Several of the six shootings happened in Orange Mound, but locals say they aren’t getting nearly as much attention as the Beale Street beating and the Kroger mob attack. They say this problem deserves as much attention from City Hall as the other incidents.
“A lot of residents and citizens are afraid, ” council member Wanda Halbert said. “We’ve gotten afraid of our own children. Afraid of our own neighborhood and communities.”
Halbert is very concerned. She represents this area on City Council, and she wants answers.
“We all keep talking about the fact that crime is happening, but we are not talking about any solutions to ending the crime,” Halbert added.
There have been endless meetings in the wake of the Beale Street beating and the Kroger mob attack, but violent crime isn’t slowing down.
Earnest Jennings in Orange Mound says the problems start at home, and spill out into the streets.
“Maybe if we do a better job of being Christians and parents, the children will act better,” he said.
Halbert agrees, but she also wants to see the mayor and police director have more of a presence at neighborhood watch meetings in the troublesome spots around town.
“We don’t see the mayor and all government officials walking our neighborhoods. We need to see you in our communities,” she said.

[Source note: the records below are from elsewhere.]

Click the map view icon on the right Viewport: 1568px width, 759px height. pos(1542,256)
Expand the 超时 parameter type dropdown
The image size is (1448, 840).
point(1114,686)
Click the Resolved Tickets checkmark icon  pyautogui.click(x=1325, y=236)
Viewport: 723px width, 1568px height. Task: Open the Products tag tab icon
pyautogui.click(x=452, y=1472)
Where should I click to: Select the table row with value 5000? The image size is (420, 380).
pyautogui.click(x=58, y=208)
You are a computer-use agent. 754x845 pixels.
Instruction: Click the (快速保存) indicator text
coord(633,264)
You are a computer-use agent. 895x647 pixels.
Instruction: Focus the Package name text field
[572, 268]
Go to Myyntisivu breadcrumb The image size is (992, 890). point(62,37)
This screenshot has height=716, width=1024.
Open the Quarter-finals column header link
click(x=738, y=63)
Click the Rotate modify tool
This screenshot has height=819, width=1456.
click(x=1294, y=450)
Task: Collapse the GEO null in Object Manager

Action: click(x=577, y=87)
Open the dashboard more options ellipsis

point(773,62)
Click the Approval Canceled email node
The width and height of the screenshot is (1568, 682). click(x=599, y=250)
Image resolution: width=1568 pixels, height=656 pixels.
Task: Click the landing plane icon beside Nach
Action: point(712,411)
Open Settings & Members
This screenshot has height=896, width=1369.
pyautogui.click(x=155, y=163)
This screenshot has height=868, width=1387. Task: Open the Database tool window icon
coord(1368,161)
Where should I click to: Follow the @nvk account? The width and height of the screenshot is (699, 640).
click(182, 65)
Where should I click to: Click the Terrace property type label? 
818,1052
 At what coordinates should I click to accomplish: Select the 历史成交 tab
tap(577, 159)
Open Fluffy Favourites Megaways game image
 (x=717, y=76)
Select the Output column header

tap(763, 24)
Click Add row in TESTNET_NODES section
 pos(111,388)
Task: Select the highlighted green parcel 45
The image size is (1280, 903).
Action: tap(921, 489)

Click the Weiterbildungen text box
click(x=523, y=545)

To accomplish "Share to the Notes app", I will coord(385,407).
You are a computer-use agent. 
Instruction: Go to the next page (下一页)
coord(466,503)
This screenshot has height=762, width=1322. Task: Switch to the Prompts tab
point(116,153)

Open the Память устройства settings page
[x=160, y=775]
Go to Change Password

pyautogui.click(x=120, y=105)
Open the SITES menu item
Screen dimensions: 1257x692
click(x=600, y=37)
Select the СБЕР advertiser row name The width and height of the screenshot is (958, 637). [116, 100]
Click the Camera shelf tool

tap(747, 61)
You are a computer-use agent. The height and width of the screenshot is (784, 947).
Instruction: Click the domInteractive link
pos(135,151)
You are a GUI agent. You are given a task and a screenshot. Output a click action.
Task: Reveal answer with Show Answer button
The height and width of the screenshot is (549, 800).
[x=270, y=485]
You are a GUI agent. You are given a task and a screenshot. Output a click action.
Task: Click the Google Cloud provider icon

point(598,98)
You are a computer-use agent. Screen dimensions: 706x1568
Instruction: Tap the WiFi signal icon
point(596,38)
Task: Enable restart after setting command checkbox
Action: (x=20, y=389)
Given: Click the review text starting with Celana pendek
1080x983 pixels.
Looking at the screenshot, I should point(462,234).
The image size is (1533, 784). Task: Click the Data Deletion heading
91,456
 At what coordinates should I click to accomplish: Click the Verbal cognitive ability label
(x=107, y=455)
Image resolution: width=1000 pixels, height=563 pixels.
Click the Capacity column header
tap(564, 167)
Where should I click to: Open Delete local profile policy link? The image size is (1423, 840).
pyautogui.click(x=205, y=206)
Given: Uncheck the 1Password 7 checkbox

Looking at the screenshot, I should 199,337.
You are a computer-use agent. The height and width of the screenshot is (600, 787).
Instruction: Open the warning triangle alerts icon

But Jennings believes it starts from the ground up. If the people take control of their neighborhoods and show a commitment to cleaning them up, the city will follow.
He says it’s going to take more than words.
“Prayer and work,” he said.
Usually after a violent weekend like this weekend, the mayor or police director will call a news conference. WREG reached out to talk to Director Armstrong Monday, but he was not available.